■ Text and element pointing rows
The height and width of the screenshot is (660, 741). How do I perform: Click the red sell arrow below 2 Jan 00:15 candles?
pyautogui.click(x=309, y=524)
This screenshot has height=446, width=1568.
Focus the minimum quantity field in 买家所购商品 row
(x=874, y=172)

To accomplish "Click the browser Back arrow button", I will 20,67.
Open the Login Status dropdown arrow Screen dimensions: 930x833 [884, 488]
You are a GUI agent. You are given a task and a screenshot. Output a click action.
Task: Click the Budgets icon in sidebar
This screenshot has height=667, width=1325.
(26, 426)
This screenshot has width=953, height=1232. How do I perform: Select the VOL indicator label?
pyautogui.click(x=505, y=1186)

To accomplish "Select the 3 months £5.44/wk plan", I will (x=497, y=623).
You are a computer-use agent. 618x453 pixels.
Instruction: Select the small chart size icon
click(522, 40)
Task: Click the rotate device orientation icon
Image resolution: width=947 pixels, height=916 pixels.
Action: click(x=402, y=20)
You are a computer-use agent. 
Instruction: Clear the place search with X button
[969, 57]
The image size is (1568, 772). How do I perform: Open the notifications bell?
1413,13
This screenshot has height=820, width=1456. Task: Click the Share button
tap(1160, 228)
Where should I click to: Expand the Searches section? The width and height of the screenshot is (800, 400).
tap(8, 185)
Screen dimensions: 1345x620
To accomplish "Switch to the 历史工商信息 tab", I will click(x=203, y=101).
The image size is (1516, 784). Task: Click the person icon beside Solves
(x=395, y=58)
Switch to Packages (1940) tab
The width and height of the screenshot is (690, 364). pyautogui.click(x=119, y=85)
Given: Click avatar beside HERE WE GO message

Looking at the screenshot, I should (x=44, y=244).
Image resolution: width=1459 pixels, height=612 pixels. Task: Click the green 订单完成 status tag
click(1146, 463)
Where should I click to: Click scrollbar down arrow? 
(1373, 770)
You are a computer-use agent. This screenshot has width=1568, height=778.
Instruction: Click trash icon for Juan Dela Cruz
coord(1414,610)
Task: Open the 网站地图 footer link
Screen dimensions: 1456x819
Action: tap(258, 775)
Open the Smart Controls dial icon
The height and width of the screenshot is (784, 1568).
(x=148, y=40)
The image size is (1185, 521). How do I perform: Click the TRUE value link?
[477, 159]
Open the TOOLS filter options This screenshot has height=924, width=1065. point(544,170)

■ JOB
Copy the rows above word for word, starting at the line that contains "You are a computer-use agent. 618x453 pixels." and ending at the line that contains "The width and height of the screenshot is (690, 364).", with both of those lines included.

■ FULL ANSWER
You are a computer-use agent. 618x453 pixels.
Instruction: Select the small chart size icon
click(522, 40)
Task: Click the rotate device orientation icon
Image resolution: width=947 pixels, height=916 pixels.
Action: click(x=402, y=20)
You are a computer-use agent. 
Instruction: Clear the place search with X button
[969, 57]
The image size is (1568, 772). How do I perform: Open the notifications bell?
1413,13
This screenshot has height=820, width=1456. Task: Click the Share button
tap(1160, 228)
Where should I click to: Expand the Searches section? The width and height of the screenshot is (800, 400).
tap(8, 185)
Screen dimensions: 1345x620
To accomplish "Switch to the 历史工商信息 tab", I will click(x=203, y=101).
The image size is (1516, 784). Task: Click the person icon beside Solves
(x=395, y=58)
Switch to Packages (1940) tab
The width and height of the screenshot is (690, 364). pyautogui.click(x=119, y=85)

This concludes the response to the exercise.